Christians read back into this and the other suffering servant songs as we contemplate the crucifixion and the resurrection. The servants' people did not accept him, but God sustained him through it all.
Read Psalm 31:9-16 in response to the words from Isaiah:
Be gracious to me, O Lord, for I am in distress; my eye wastes away from grief, my soul and body also.
For my life is spent with sorrow, and my years with sighing; my strength fails because of my misery, and my bones waste away.
I am the scorn of all my adversaries, a horror to my neighbors, an object of dread to my acquaintances; those who see me in the street flee from me.
I have passed out of mind like one who is dead; I have become like a broken vessel.
For I hear the whispering of many— terror all around!— as they scheme together against me, as they plot to take my life.
But I trust in you, O Lord; I say, “You are my God.”
My times are in your hand; deliver me from the hand of my enemies and persecutors.
Let your face shine upon your servant; save me in your steadfast love.
Saturday, April 4, 2009
Mark is making an important point. What does Messiah-behavior look like? What do we expect of a savior, of an anointed one chosen as our leader? What does it mean for us that our Christ has suffered and died? What does it mean for us that our Christ was rejected by religious experts and deserted by his closest followers?
And what does it mean for us that a centurion, an officer of the occupying Roman army, recognized that this man was God's Son?
What does it mean for us to remember that Jesus had women disciples? ones who were not hiding away at this frightening time but were witnesses to the crucifixion?
Friday, April 3, 2009
To see what words are used most often in Mark 15:1-23, go to Wordle version.
In the passage we're looking at today, Mark continues to show the Jewish leaders trying to silence Jesus. They press the crowd to call for Pilate to release a murderer rather than Jesus.
Mark tells us their motive was envy.
Pilate's motive was to satisfy the crowd.
As we move toward Palm/Passion Sunday, we might well reflect on the motives that underlie our own decisions. What effect does envy have on what we do? Whom are we most ready to satisfy? Whose approval means the most to us?
Thursday, April 2, 2009
The high priest.
The Sanhedrin consisted of 71 members who were charged with the responsibility of keeping their religious community safe--and sometimes safe meant accommodating the needs of the ruling authorities, the occupying force, the Romans. And, sometimes, safe meant protecting from internal heresy.
They have rules but don't follow them. Instead, they offer false testimony, and can't even agree on which falsities to swear to.
Frustrated, the High Priest addresses Jesus directly, "Are you the Messiah?"
Jesus responds, "I am."
The Council condemns Jesus to death.
Peter has been one of the disciples closest to Jesus. And he has failed him before. While he was supposed to be keeping watch at Gethsemane, he fell asleep three times.

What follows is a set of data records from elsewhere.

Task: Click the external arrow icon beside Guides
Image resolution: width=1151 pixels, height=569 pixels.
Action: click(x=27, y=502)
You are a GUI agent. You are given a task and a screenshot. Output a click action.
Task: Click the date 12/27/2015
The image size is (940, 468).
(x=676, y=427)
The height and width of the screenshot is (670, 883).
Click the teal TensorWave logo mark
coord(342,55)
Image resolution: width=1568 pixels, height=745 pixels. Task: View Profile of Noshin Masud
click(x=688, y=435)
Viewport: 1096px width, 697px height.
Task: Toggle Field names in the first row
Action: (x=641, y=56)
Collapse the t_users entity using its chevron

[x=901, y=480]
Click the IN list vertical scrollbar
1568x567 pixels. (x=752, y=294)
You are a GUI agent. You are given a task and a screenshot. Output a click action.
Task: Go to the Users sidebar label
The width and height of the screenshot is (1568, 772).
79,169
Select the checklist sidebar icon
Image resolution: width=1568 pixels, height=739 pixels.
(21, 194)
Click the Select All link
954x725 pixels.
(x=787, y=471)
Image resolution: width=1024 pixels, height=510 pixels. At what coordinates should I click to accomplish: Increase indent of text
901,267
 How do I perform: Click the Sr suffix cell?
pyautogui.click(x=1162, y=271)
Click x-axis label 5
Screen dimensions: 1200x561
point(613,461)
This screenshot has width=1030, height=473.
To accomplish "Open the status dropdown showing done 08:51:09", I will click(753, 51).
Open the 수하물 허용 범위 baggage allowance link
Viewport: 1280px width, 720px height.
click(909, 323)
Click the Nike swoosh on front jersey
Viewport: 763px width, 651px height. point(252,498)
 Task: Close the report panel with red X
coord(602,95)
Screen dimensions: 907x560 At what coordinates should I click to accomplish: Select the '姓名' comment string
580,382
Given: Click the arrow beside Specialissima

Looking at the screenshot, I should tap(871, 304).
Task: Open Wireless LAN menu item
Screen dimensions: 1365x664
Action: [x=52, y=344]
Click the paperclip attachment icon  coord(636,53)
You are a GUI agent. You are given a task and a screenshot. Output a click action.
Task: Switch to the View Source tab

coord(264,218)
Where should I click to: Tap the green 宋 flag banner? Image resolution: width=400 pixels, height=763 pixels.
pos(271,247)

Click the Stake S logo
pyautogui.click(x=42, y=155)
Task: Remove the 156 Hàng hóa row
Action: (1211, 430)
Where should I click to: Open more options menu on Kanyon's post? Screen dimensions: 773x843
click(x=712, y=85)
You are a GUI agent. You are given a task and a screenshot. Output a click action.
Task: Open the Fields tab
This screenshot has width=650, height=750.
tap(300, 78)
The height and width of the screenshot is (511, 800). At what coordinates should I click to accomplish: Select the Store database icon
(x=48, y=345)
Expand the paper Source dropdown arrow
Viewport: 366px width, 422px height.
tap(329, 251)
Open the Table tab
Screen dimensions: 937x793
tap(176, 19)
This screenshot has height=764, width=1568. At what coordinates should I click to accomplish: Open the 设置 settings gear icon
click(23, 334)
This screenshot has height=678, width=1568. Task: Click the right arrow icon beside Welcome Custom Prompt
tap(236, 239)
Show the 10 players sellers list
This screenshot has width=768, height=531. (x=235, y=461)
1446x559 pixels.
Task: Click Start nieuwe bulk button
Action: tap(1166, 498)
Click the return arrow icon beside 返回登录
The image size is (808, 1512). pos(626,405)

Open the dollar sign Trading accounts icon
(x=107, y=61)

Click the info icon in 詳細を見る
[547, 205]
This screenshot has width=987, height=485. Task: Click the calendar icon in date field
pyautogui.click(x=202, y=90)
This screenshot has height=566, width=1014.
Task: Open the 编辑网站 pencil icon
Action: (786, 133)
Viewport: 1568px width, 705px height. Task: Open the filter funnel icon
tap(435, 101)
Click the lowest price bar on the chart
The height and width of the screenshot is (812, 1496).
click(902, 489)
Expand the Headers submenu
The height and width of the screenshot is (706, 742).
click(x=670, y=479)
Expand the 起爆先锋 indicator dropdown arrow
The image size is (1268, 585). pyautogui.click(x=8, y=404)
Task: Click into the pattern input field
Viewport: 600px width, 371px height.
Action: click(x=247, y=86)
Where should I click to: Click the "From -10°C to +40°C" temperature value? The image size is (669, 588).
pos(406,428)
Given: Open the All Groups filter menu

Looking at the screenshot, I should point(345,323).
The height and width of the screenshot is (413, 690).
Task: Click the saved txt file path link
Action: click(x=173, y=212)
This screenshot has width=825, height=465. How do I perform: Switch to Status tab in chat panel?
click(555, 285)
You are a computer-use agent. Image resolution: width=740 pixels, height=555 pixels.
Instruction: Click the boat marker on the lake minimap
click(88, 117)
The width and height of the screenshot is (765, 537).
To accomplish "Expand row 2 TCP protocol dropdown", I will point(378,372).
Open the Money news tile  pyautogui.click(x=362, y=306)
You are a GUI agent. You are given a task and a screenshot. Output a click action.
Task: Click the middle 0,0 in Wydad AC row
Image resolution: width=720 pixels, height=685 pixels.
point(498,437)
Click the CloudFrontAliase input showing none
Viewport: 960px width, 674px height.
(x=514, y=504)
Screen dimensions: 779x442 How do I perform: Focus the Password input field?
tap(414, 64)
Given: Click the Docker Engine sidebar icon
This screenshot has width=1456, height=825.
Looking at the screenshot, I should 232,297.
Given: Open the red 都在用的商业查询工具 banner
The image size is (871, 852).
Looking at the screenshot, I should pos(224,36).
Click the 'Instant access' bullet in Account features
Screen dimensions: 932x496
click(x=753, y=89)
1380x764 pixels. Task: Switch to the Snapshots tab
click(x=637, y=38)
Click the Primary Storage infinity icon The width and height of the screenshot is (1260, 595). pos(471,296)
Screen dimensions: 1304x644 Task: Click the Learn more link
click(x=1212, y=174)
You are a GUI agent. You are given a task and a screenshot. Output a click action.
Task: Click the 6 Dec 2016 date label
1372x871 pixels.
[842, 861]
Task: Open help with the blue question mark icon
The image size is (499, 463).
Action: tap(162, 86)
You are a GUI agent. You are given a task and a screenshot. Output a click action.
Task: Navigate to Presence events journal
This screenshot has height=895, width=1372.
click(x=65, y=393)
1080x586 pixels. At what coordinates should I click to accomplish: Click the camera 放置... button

Now, while Jesus is being condemned to death, Peter is nearby. One of the high priest's servants sees him and recognizes him, "You're with that guy that's on trial." Peter denies it. She tells some bystanders, and he denies it. Some of the bystanders say the same thing, and he once more denies it. Three times.
Peter broke down and wept.
The High Priest would not recognize that this man brought before him was the Anointed One of Israel. Did Peter? Do we?
Wednesday, April 1, 2009
When I was an accounting professor, I would warn my students that the persons likely to embezzle would be trusted employees--after all, they would be the ones most likely to have access.
This phenomenon is not new. Read Zechariah 13:1-7.
The men that Jesus chose as guards were three of his closest associates. They went to the sleep on the job. The one who sold him out to the Romans was also one of the twelve.
The work of the resurrected Christ continues. Who's sleeping on the job? Who is betraying the message?